In April 2019, TfL released the results of the 2018 consultation – which showed strong support for the extension overall. 81% of respondents supported a tram option, with respondents preferring option 1 (65% support or strong support) over option 2 (55% support or strong support) and option 3 (49% support or strong support).

In February 2020, TfL announced the preferred route of the extension, expressing their support for "Route Option 2 (Colliers Wood – Sutton) operated as a tram service ... assuming we are successful in securing funding to deliver the project". The report acknowledged that the BRT option would be cheaper, however the tram was preferred due to the greater transport benefits and greater public support. The report indicated that next steps for the Sutton Link included finalising funding for the project, undertaking detailed design work and acquiring authorisation (a Transport and Works Act Order) to construct, operate and maintain the extension.

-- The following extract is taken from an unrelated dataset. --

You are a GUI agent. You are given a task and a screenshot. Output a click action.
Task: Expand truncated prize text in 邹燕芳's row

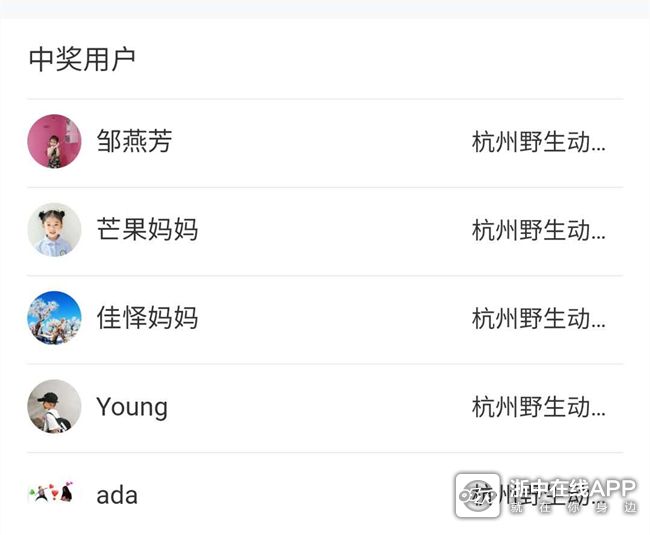click(x=538, y=142)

It was estimated that the extension would cost around £560 million, with TfL contributing £79 million and Sutton and Merton Council contributing around £36 million – leaving a funding gap of around £440 million.

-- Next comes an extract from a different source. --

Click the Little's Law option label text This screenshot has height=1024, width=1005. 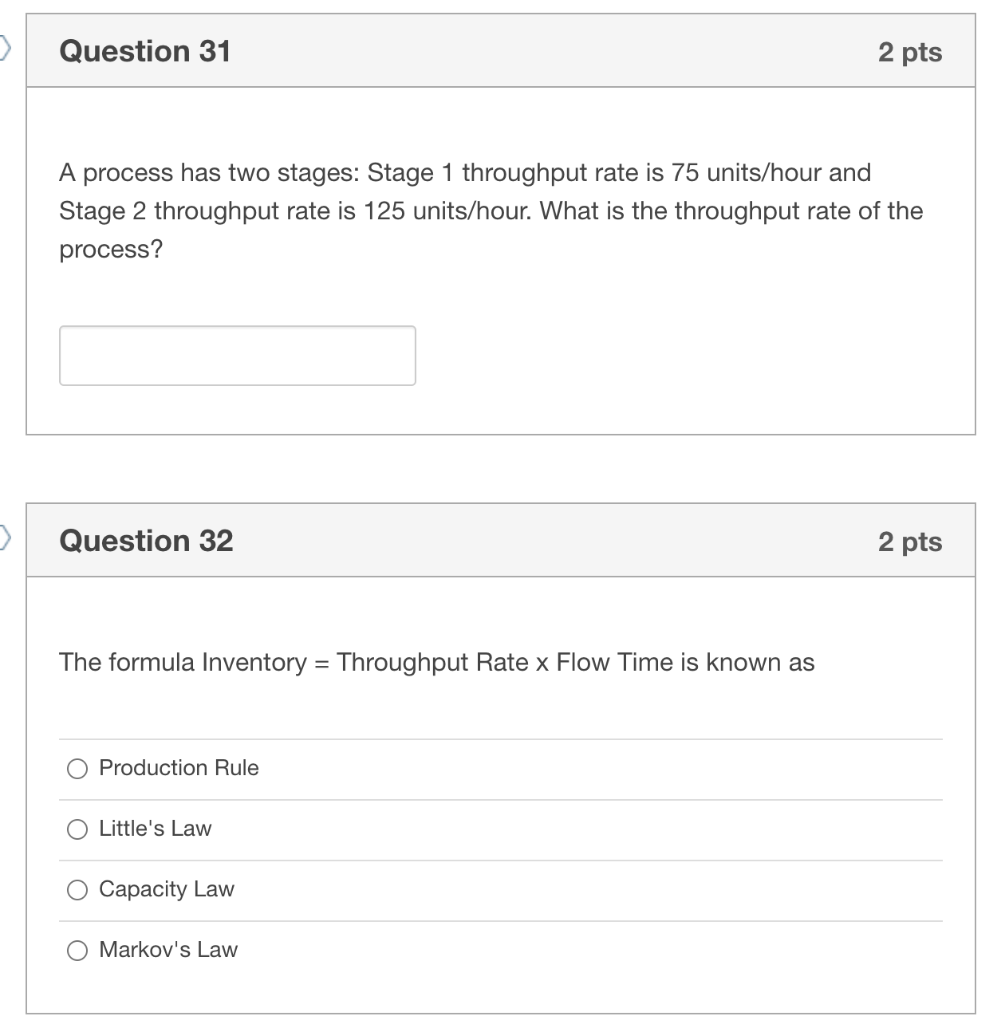(155, 828)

===Project put on hold ===
Following the loss of passenger income due to the COVID-19 pandemic, TfL announced in July 2020 that the project had been put on hold, as "the transport case is poor and there remains a significant funding gap". Andy Byford, London’s Transport Commissioner, said that the COVID-19 pandemic has resulted in making "difficult choices" about funding of projects. Sutton councillor Manuel Abellan called the announcement "a kick in the teeth for our residents", calling for Prime Minister Boris Johnson to fund the extension.

The project was identified in the 2021 London Plan as a key transport scheme, with an indicated medium cost level, and construction within the decade spanning from 2020 to 2030.

In April 2023, MP for Sutton and Cheam and Minister for London Paul Scully criticised Mayor of London Sadiq Khan for failing to build the extension, stating that "we need more public transport alternatives" before the Ultra Low Emission Zone is extended to Sutton. Scully also noted that "Sutton has one of the lowest levels per head of transport investment by the Mayor of any London borough". A spokesperson for the Mayor responded by requesting financial support from government towards the tram extension, noting the £440 million funding gap.

In September 2023, TfL announced that it could no longer commit any funding to the scheme, in light of a "weak" business case. In November 2023, Mayor Khan expressed willingness to reconsider the tram if funding became available in future. Of the major political parties who took part in the 2024 London mayoral election, only the Green Party manifesto mentioned the Sutton Link. Sutton Council continue to advocate for the tram, with the leader of the Council inviting Mayor Khan to visit the borough.

In September 2024, Luke Taylor, the newly elected MP for Sutton and Cheam pledged to advocate for the project. He highlighted the council's ongoing efforts and the support from Liberal Democrats in the London Assembly such as Caroline Pidgeon, who have been urging TfL to reinstate funding for the extension.